Monday 5 November 2007

some words spoken silently to michael via the Internet

i watched fireworks from my window.

i spelled "liter" l-i-t-R-E today. i used the word liter at all.

i'm worried that spiders are biting me at night when i am vulnerable to the attack.

my life is losing shape.

time in england running out. the green is going. leaving lush lands behind. future is uncertain, but the terrain is dry.

where am i going?


... as i know it.

but i feel fine.

fine.

fine.

Sunday 4 November 2007

Throwing Stones

People who work in glass palaces shouldn’t…

So ... in the last two weeks our flurry of not-working has reached all-new, next-gen, hi-def heights. The entire writers team in our UK office was made redundant, half of the UK Creative Services team (of which numbers the writers make up half), and out of our whole office: 21 roles (the roles, not the people, right? Right.), making the UK CS team’s cut of 11 roles, again, nearly half. So as you might expect, even more people are now doing even less work (some are in fact now officially doing none at all) for the duration of our "consultancy" period.

In addition to that shattering news, they announced on Thursday that the company is closing our Chertsey office, yes, that stalwart symbol of conspicuous prominence: The Glass Palace (see below for photo). Which sadly means that all of the contract facilities type people (Grace and Anna from the coffee bar; Simon, Hayley, and the EATS crew) also have a now rather limited shelf life.

The mood, to be redundantly clear, is less than jovial.

I’ve been coping, just. By continuing to work on my projects (mostly Sims and mostly what we used to call "US-led"), I have been able to fall back on my usual course of survival: denial. When I’m not swamped with Sims requests, I find that sleeping and sipping liberally-poured rum drinks offer nearly the same level of oblivion. On a good day, I go to yoga and tire myself out so ridiculously that I can’t think at all, let alone dwell on anxiety-provoking topics.

Yoga aside, none of this has been particularly helpful (yet far) in casting aside the nearly one stone that has been slung about (not my neck, which would probably be even worse!) my middle over the past two years. But now that I’m going to potentially have so much time on my hands, and won’t be inhabiting a great glass structure, it may well be time to toss it.

Monday 22 October 2007

holding my breath

sniff. sniff.

This Summer England enacted their very own strict anti-smoking laws. No more puffing in pubs. No more reeking up local restaurants. Smoke free. Aaaaaah.

As it was, our workplace was already smoke-free. Sort of. Basically it meant that anyone wanting to inhale their nicotine fix had to scoot out the door a few feet and then commence with their cough-iriffic habit. This consequently meant that our lovely boardwalk along the lake was frequently dappled, not just with the usual goose poo, but with folks clinching and sucking on cancer sticks. You could go sit outside to enjoy the infrequent sunshine amidst the incessant smoking ... if you dared. Likewise, walking out most of the doorways to the “car park” was destined to dump you in a tobacco haze.

That was before the big change. The new, stricter laws were going to further protect employees from the hazards of other people’s second-hand smoke.

Good, right? Except.

The deck is now devoted to sun-seekers (along with the geese and their droppings). [Here's a view of the deck at the front of the building; it continues the length of the building and there's a bigger deck with tables and such on the other end. Pretty, isn't it?]

The administration, in accordance with the new laws, allotted a singular spot for the smoking masses. It appears, however, that this one locale that they’ve designated as the permissible smoking place is smack-dab next to our intake air vents. So now instead of having to actually go out of your way to breathe incidental toxins, you can sit at your desk and have it brought straight to you via our air system.

Pixel coordinate grounding data:
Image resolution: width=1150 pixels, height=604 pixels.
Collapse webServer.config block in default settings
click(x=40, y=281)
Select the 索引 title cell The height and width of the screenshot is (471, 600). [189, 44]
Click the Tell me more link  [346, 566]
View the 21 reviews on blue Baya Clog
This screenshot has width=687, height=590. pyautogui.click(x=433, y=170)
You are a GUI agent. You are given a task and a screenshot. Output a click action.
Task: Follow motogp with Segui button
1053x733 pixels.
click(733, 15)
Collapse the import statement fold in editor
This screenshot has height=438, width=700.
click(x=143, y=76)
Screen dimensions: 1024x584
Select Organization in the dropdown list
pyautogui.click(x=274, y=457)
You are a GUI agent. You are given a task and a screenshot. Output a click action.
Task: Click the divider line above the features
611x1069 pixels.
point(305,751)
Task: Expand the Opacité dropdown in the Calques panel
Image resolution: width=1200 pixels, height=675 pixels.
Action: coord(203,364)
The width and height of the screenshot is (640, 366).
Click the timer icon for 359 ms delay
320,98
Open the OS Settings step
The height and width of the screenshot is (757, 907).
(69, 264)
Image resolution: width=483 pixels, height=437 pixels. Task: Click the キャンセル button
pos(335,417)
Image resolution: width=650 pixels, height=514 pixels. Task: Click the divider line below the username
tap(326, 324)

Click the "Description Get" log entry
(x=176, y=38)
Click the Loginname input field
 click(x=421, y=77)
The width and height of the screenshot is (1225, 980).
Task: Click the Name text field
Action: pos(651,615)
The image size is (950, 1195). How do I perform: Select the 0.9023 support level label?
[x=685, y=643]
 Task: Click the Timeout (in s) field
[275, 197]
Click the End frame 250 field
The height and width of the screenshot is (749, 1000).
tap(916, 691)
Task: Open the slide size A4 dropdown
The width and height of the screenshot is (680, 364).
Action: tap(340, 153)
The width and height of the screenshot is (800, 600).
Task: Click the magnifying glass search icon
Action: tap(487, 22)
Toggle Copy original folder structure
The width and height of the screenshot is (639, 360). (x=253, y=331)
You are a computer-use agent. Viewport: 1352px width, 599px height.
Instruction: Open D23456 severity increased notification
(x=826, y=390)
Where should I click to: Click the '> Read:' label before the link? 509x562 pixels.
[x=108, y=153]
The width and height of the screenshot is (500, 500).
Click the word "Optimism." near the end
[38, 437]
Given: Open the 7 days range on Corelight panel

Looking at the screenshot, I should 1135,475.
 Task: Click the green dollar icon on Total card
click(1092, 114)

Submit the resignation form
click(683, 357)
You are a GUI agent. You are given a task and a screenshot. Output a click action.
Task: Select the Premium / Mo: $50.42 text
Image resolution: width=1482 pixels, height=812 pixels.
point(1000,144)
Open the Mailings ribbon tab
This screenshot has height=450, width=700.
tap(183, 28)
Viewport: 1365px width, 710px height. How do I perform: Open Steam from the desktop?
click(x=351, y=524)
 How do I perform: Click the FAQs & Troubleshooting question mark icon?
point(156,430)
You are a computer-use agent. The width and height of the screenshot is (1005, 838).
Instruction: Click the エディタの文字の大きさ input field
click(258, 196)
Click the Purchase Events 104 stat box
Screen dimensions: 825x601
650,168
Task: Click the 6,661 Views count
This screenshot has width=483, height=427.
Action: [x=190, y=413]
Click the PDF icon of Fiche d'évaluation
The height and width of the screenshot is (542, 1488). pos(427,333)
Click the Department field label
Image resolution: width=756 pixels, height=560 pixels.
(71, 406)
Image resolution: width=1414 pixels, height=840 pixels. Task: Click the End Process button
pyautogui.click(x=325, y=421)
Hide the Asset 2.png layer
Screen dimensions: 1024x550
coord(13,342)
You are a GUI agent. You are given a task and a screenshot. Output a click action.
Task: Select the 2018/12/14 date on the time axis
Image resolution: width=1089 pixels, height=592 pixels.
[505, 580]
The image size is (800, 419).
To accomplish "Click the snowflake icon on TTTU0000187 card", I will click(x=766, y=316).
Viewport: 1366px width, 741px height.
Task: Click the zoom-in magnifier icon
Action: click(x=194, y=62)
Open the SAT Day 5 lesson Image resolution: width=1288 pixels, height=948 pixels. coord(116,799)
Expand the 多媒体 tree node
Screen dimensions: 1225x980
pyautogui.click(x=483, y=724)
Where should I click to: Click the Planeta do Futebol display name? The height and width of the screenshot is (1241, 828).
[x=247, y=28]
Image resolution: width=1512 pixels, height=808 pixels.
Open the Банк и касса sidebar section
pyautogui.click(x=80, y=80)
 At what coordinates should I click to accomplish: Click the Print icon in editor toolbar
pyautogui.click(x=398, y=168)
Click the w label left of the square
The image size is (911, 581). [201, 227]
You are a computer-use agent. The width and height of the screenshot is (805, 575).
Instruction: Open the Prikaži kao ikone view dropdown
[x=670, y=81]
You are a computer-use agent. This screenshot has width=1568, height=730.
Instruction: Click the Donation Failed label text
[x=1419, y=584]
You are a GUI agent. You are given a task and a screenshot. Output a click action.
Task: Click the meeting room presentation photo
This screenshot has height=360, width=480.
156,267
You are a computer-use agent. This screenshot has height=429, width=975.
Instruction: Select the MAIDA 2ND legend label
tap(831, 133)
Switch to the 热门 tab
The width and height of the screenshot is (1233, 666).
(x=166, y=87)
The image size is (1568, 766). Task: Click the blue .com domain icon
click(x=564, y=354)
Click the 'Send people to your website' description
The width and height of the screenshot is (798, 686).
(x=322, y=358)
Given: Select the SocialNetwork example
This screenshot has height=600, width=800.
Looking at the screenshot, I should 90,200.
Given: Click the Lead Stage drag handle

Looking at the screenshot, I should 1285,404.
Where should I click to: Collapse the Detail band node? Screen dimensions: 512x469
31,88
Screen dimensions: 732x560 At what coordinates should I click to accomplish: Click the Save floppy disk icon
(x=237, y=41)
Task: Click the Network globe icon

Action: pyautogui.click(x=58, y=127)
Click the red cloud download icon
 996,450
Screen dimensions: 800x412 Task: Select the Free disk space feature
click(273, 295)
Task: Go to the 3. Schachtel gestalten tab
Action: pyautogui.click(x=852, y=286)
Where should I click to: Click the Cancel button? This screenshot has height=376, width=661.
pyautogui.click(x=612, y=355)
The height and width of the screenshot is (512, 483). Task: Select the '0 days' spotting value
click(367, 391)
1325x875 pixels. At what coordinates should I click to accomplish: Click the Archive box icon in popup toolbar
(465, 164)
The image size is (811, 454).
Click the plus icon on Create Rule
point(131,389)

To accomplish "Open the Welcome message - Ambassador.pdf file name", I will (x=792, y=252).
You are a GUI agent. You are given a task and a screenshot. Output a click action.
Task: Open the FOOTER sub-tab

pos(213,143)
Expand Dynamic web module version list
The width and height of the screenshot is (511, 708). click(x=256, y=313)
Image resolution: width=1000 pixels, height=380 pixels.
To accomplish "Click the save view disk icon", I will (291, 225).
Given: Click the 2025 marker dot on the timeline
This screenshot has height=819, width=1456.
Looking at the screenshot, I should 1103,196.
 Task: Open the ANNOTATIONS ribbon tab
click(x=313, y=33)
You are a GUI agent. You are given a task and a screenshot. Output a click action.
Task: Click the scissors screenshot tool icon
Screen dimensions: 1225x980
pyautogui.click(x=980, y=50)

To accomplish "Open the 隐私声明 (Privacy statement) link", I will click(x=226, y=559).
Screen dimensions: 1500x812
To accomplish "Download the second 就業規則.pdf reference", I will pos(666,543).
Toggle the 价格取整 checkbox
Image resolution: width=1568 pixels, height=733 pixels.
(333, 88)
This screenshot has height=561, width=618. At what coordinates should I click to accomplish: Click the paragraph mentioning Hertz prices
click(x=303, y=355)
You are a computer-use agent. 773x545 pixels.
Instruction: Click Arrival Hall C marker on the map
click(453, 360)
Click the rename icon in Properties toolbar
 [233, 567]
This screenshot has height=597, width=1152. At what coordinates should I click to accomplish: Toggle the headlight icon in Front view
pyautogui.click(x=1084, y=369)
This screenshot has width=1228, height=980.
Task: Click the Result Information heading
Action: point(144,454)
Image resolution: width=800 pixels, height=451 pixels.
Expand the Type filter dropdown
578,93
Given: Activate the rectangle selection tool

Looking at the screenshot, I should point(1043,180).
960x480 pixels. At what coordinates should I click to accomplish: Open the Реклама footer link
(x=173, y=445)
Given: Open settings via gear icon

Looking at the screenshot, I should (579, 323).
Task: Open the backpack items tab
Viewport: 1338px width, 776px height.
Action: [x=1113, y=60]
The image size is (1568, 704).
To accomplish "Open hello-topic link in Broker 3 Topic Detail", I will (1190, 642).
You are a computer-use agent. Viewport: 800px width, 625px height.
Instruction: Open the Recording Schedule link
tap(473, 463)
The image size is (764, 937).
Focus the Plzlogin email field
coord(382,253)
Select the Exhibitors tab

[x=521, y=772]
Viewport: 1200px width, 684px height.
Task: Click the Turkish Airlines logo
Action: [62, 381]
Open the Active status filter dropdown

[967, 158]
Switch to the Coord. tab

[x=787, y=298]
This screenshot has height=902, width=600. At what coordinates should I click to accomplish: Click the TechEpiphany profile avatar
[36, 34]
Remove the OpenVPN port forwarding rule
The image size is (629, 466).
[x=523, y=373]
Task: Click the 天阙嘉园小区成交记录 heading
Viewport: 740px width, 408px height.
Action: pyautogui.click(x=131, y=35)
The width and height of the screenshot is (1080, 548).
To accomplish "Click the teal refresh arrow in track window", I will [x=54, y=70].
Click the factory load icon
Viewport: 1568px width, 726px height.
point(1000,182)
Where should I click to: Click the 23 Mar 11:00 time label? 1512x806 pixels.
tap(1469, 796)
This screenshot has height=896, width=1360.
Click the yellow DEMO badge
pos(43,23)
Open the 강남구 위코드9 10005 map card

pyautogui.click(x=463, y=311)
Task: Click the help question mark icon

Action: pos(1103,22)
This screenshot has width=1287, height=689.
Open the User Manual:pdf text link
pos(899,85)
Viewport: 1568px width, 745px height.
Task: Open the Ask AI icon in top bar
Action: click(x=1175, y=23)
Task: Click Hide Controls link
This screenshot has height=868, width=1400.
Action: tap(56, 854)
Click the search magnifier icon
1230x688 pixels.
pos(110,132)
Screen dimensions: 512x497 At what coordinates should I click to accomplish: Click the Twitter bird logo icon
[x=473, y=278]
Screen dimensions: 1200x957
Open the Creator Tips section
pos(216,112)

▶ **What to work on**:
• 1. From the blog text above, repeat the stretch from "In addition to" through "limited shelf life.".
• 2. In the blog text, which office did the company announce it was closing?

▶ **Answer section**:
• 1.
In addition to that shattering news, they announced on Thursday that the company is closing our Chertsey office, yes, that stalwart symbol of conspicuous prominence: The Glass Palace (see below for photo). Which sadly means that all of the contract facilities type people (Grace and Anna from the coffee bar; Simon, Hayley, and the EATS crew) also have a now rather limited shelf life.

• 2. The Chertsey office, called The Glass Palace.